И все-таки он спросил, как же им быть.
— Когда в душе два чувства, — то побеждает то, что чище, — сказала она, и он это понял как некое признание ему. Но так ли оно все было? Да и хотя бы так? Он же знал, чувствовал, что каждый его поступок, весь он — во всей сути своей — постоянно сравнивается с Женей. И этого казалось ему достаточным, чтоб набраться воли и перестать ходить к Лиде; не занимать рядом с нею место, что не его.
Но Лида просила его приходить, и он приходил. Да ведь, если только освободиться от всех этих — пусть якобы и искренних перед самим же собой — жестов и реверансов благородства, то всерьез он никогда не мог и подумать, что выдержит не приходить сейчас к Лиде, или что в будущем он готов будет совсем отойти от нее. Разумеется, если только сама она, Лида, не сделает нужный ей выбор.
А постепенно они перестали говорить и о Жене. На прощание подолгу стояли в темноте у высокого дощатого забора со стороны их дворика — и ничего лучше этих минут никогда у него до этого не было...

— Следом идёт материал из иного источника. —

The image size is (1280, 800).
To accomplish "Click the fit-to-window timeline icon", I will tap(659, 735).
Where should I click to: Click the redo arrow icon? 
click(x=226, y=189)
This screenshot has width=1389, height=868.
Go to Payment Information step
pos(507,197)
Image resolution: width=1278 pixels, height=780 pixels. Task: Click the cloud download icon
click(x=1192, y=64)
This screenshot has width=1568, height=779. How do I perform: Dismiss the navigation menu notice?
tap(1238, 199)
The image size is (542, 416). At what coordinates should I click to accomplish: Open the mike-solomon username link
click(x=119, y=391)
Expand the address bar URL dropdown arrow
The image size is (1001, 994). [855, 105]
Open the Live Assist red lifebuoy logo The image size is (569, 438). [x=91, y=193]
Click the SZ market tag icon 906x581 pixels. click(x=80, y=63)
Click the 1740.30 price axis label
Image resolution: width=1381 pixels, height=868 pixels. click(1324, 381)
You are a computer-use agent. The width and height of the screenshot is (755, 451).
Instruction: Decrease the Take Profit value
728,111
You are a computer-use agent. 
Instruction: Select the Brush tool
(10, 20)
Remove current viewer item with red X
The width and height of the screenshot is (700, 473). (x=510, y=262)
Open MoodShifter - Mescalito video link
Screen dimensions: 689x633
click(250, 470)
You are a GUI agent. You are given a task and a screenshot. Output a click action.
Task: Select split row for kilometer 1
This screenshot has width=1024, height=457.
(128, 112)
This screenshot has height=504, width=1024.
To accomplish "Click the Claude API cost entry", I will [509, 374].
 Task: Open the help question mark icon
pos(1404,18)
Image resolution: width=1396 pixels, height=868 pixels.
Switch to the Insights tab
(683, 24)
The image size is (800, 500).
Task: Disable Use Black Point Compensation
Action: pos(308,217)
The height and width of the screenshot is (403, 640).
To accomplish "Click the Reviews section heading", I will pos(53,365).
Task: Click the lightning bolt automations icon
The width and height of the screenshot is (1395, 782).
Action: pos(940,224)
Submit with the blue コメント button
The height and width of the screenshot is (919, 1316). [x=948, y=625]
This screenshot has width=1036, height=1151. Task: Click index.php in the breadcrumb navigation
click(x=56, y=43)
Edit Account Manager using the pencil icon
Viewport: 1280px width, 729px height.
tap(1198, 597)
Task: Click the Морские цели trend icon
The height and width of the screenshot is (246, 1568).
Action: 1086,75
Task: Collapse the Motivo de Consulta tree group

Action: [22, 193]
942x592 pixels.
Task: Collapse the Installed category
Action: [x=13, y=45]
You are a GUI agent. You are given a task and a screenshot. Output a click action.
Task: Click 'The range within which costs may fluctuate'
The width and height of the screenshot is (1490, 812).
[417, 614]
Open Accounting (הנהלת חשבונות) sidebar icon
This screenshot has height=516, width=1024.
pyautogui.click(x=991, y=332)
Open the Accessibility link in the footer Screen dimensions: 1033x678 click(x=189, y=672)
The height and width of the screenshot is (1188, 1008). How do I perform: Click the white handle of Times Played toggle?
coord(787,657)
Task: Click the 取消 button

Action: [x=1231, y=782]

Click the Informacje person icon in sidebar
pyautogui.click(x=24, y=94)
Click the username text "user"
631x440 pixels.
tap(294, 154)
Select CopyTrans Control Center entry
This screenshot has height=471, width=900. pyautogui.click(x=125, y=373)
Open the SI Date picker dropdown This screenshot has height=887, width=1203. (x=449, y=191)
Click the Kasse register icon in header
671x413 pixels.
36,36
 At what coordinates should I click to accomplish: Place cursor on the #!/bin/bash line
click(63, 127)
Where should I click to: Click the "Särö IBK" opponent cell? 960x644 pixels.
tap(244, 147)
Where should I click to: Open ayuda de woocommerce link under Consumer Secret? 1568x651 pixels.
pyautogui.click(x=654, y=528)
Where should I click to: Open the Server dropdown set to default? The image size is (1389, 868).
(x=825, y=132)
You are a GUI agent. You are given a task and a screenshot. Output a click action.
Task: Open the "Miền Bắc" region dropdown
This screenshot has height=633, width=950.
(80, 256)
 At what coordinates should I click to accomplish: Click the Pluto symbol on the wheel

На новогоднем вечере в их части были девушки из двух организаций: из шефствовавшего над их частью Госбанка и с фабрики Лиды. Девушек красивых было много (в этом городе вообще красивые девушки), но он, Максим, ни одну из них не мог бы сравнить с Лидой. Да, правду сказать, ему это и в голову не приходило; для него теперь была только она одна, и другие его просто не интересовали. На этот вечер Лида оделась в свое серое платье с белым капроновым шарфом, косы опустила по груди — и была такой милой девчонкой, моложе своих восемнадцати, живая Снегурочка, хотя и не в белом. Они много танцевали, жгли возле елки бенгальские огни — и все было прекрасно. Даже постоянное присутствие рядом их малоприятной квартирантки не слишком портило ему настроение. Да, все было прекрасно в тот вечер. Пока.
А вот к концу произошло что-то непонятное. То ли он упрекнул Лиду за что-то, то ли сам не проявил где-то нужного внимания, он так и не понял, но Лида вдруг обиделась до слез. И потом, когда он их провожал (квартирантка тоже была с ними), Лида молчала до самого дома. Как и бывало это у нее: глаза в землю и ни слова. Уйди он, она обидится, это он знает. А оставаться и молчать... Впереди был Новый год (в части вечер провели заранее), а они так ни о чем и не договорились.
— Ты как хочешь? — спрашивал он.
— Не знаю, — замкнуто отвечала Лида.
— Тогда я уеду в Севастополь! — внезапно выпалил он.